Studies commissioned by the medical device industry project larger effects, with a loss of 30,000 to 40,000 jobs or more. But the Congressional Research Service said the authors of these studies had often overlooked the fact that “about half of output is exempt from the tax.”

The law exempts eyeglasses, contact lenses, hearing aids and other devices that are “purchased by the general public at retail for individual use.” These include pregnancy test kits, adhesive bandages, wheelchairs and portable oxygen concentrators.

Tax-exempt products in the American market account for about 20 percent of the industry’s production, the report said. Sales of devices for export are also exempt, and they account for 38 percent of output, it said.

Senator Orrin G. Hatch, Republican of Utah and the chairman of the Finance Committee, strongly supports the repeal of the tax and said he trusted data from device manufacturers showing that it was “a job-killer.” Leading Democratic proponents of repeal include the senators from Minnesota, which is home to a thriving device industry. Last week, on the first day of the new Congress, Representative Erik Paulsen, Republican of Minnesota, introduced a bill to repeal the tax, and it immediately gained 258 co-sponsors, including 29 Democrats.

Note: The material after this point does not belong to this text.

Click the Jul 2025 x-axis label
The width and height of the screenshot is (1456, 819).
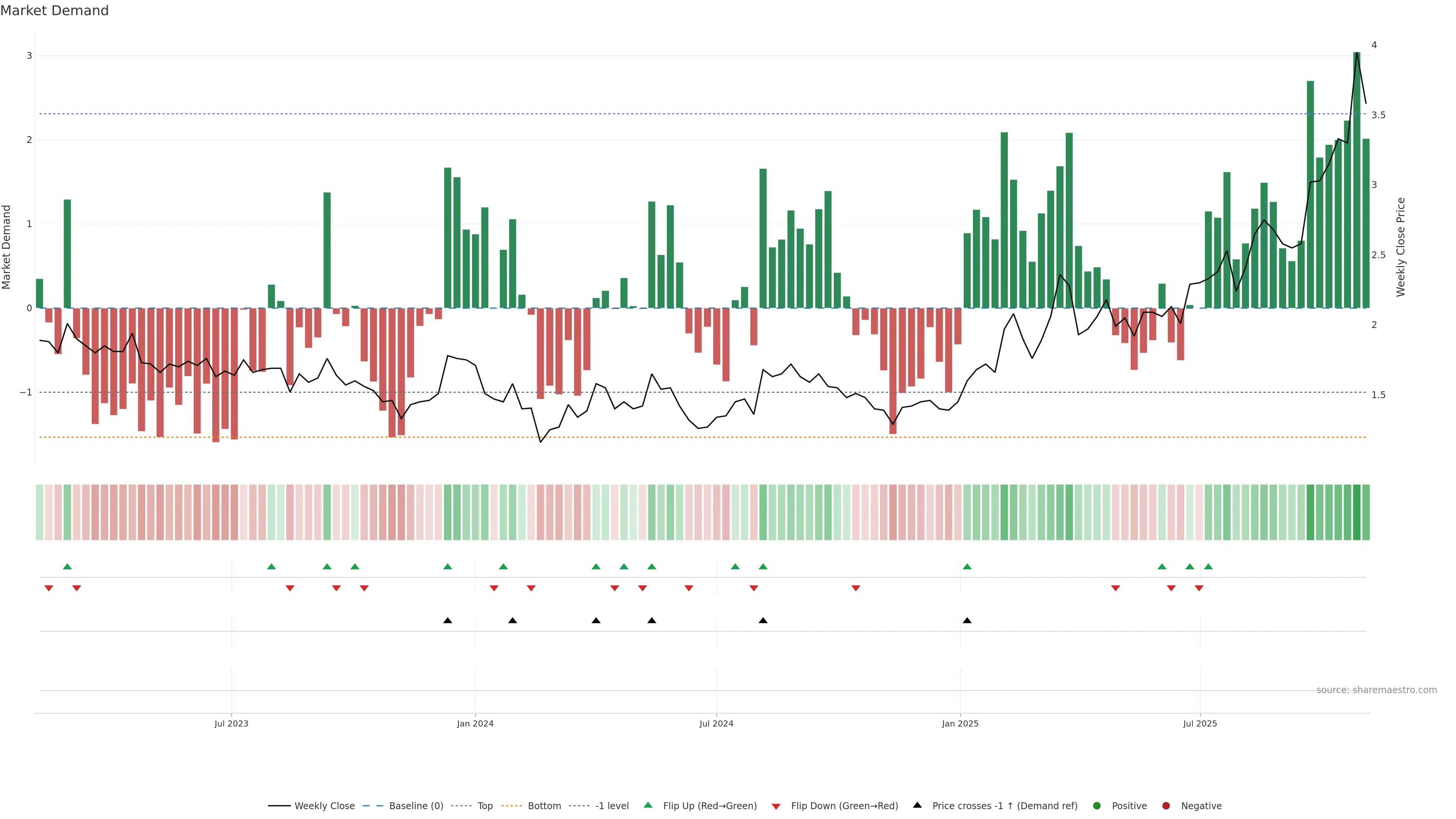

The House passed legislation to repeal the tax in 2012, in 2013 and again in September. The Senate endorsed repeal as part of a nonbinding budget blueprint that it adopted in 2013.

President Obama has threatened to veto legislation to repeal the tax, in part because its passage could embolden those who are trying to roll back other taxes and fees that finance coverage under the health care law. Whether Congress would sustain a veto is unclear.

The Advanced Medical Technology Association, a trade group, said the analysis by the Congressional Research Service was fundamentally flawed.

“It simply ignores the facts of what is happening in the industry,” said David H. Nexon, the association’s senior executive vice president. “All over the country, companies are reporting layoffs or forgone hiring for tens of thousands of workers as a result of the tax.”

A survey by the industry shows that one-third of medical device companies have reduced their research budgets in response to the tax, Mr. Nexon said.

“Patients will be the losers,” he said, because they will have fewer lifesaving and life-enhancing treatments.

Supporters of the tax said that device manufacturers, like insurers and drug companies, stood to benefit from the expansion of coverage. But the medical technology association said the increase in demand for devices so far “appears to be small or nonexistent.”

Republicans said the tax had encouraged device companies to shift jobs and production operations overseas. But the report said that “the tax should have no effect on production location decisions, since both domestically manufactured and imported medical devices are subject to the excise tax.”